### Task description
Every line of the material must be restated exactly, though not its pictures.

### Given entries
+ + + + +
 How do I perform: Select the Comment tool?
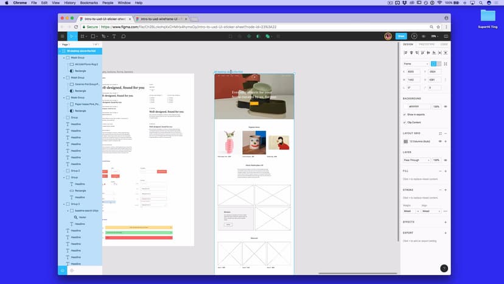tap(123, 36)
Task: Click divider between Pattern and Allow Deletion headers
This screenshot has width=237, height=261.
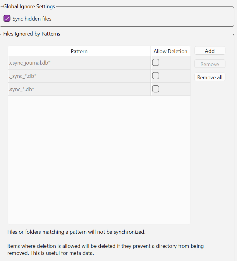Action: tap(151, 51)
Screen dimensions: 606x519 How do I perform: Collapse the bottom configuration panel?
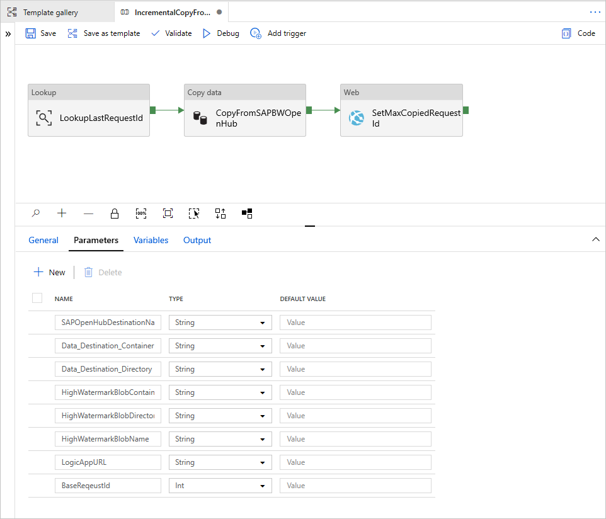click(x=596, y=239)
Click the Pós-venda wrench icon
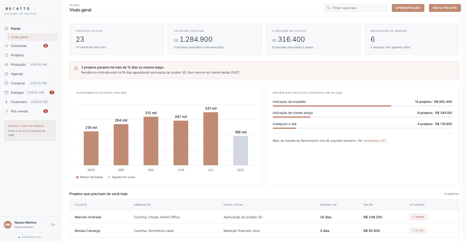 click(x=7, y=111)
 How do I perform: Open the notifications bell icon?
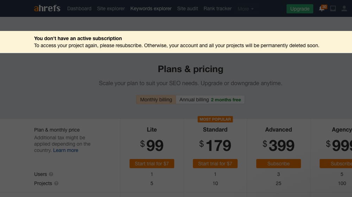click(322, 9)
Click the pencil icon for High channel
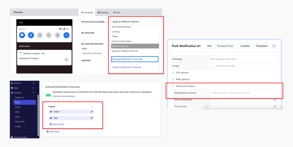The width and height of the screenshot is (293, 147). (x=92, y=118)
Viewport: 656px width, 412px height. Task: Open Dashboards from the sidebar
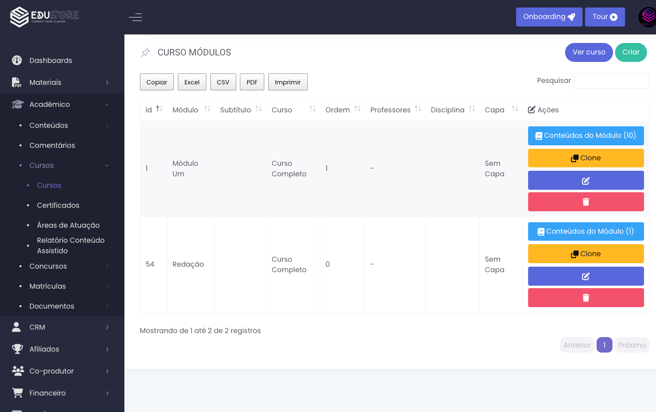pyautogui.click(x=50, y=60)
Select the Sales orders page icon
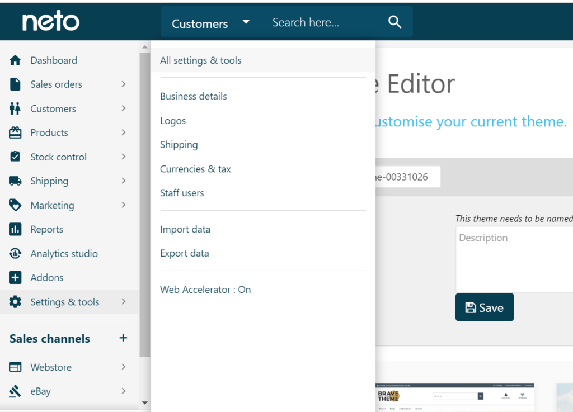The image size is (573, 412). (15, 84)
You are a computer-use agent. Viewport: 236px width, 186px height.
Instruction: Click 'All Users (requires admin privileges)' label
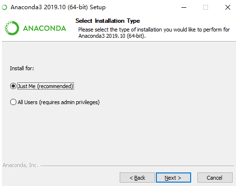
+ + + + +
### Solution for this task
 How do I perform: Select the Comment tool?
tap(123, 36)
Task: Click divider between Pattern and Allow Deletion headers
This screenshot has width=237, height=261.
Action: tap(151, 51)
Screen dimensions: 606x519 How do I perform: Collapse the bottom configuration panel?
click(x=596, y=239)
Click the Pós-venda wrench icon
 click(x=7, y=111)
 How do I perform: Open the notifications bell icon?
click(322, 9)
Click the pencil icon for High channel
The width and height of the screenshot is (293, 147). (x=92, y=118)
Viewport: 656px width, 412px height. Task: Open Dashboards from the sidebar
pyautogui.click(x=50, y=60)
Select the Sales orders page icon
The image size is (573, 412). (15, 84)
You are a computer-use agent. Viewport: 236px width, 186px height.
Instruction: Click 'All Users (requires admin privileges)' label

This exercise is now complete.